## WHAT YOU ARE ASKED TO DO
Set down the records exactly as they stand, except for any pictures, which you should omit.

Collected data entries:
--- START ---

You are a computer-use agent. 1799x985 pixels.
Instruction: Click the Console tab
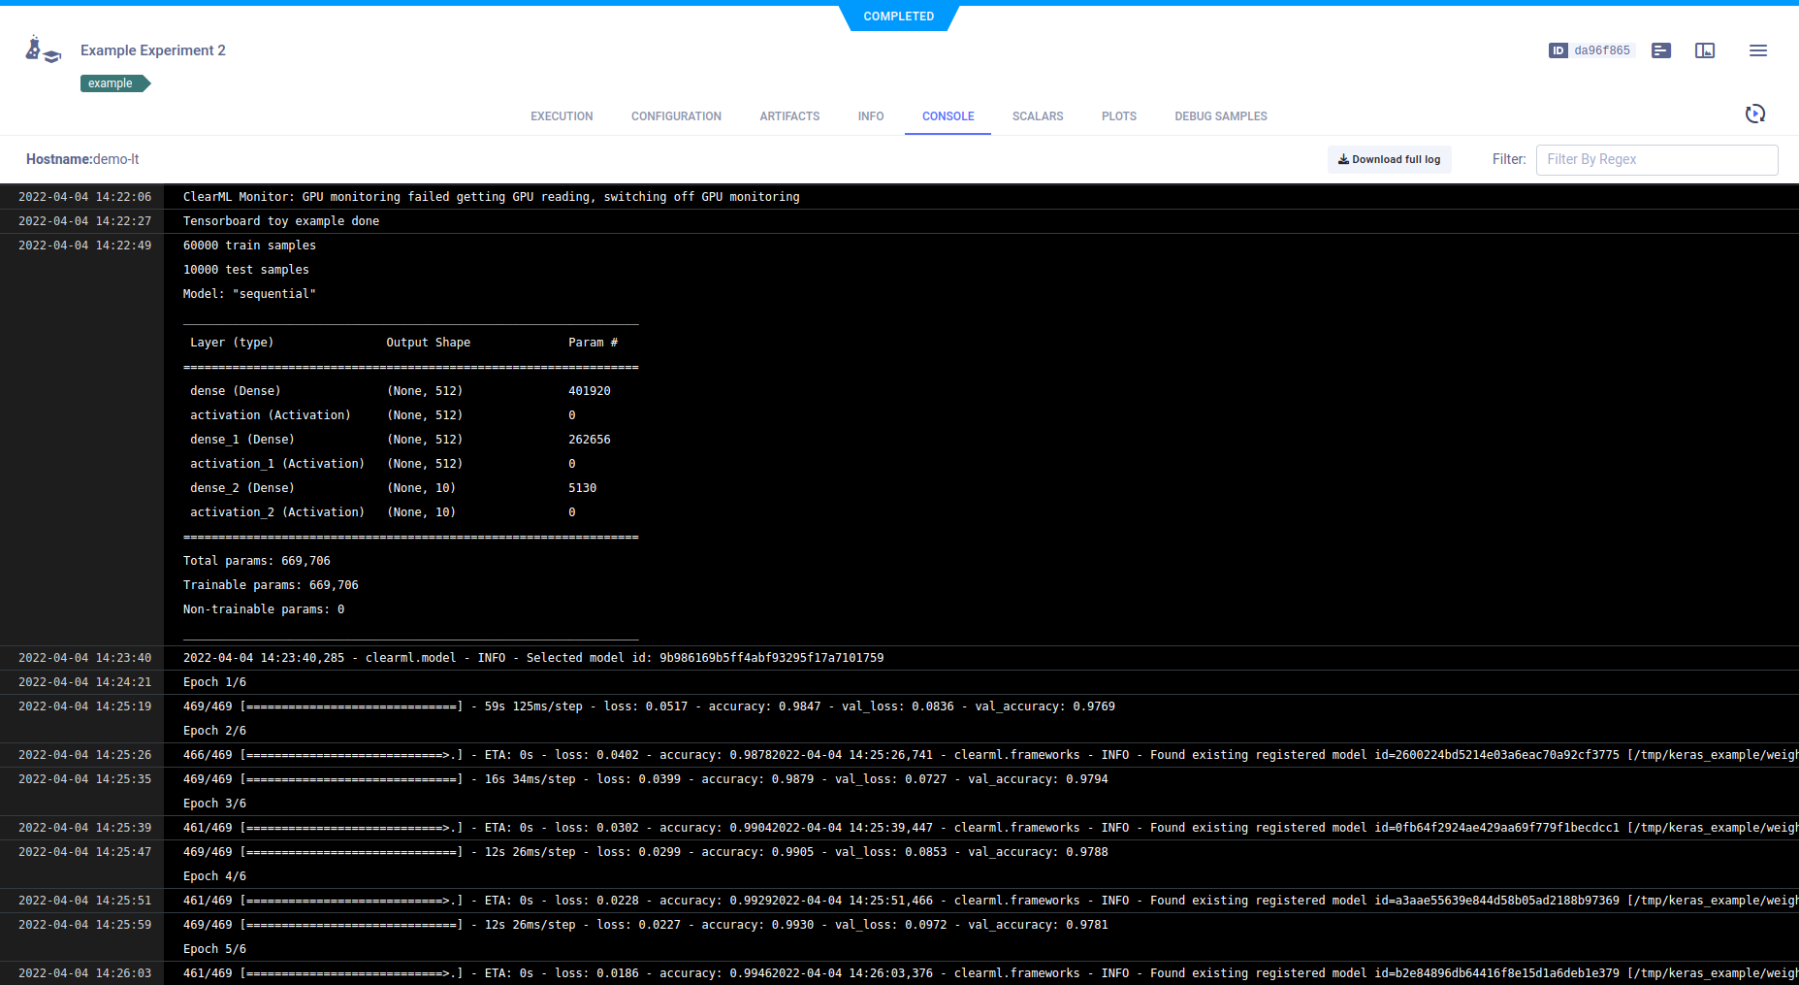point(948,116)
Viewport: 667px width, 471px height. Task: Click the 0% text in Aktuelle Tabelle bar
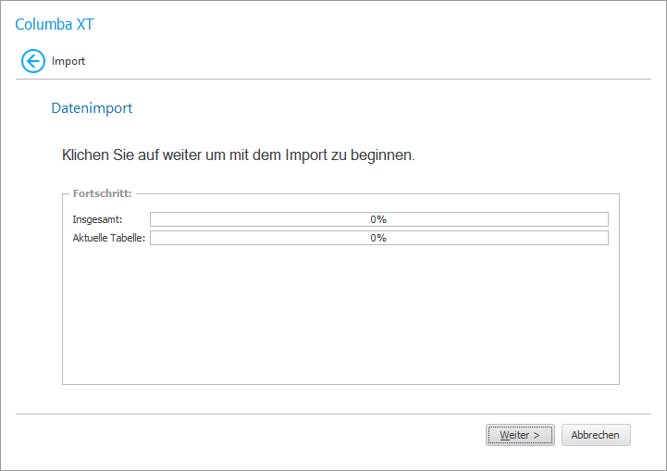[378, 238]
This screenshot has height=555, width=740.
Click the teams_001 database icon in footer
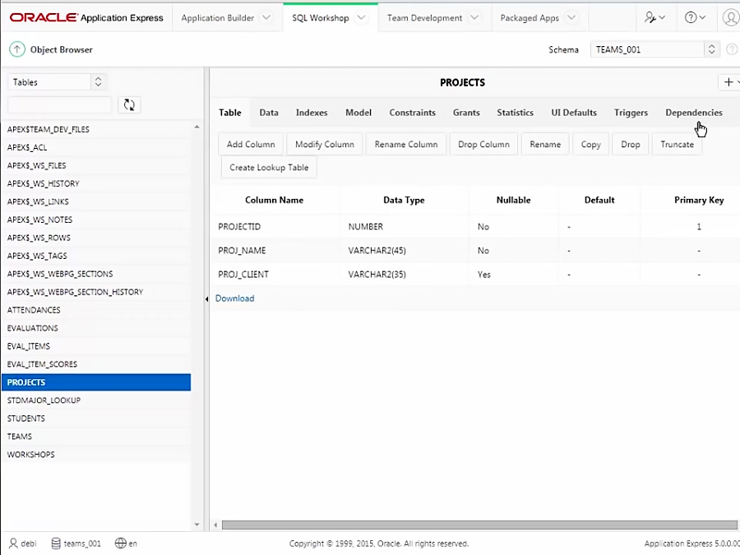pos(54,543)
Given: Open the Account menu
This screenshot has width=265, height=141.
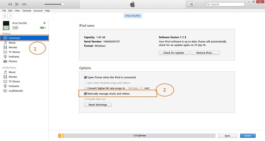Looking at the screenshot, I should 38,11.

--- END ---

## EXERCISE RESULT
You are a computer-use agent. 1799x985 pixels.
Instruction: Click the Console tab
point(948,116)
Viewport: 667px width, 471px height. Task: Click the 0% text in Aktuelle Tabelle bar
[378, 238]
This screenshot has height=555, width=740.
Click the teams_001 database icon in footer
pos(54,543)
Given: Open the Account menu
This screenshot has width=265, height=141.
Looking at the screenshot, I should 38,11.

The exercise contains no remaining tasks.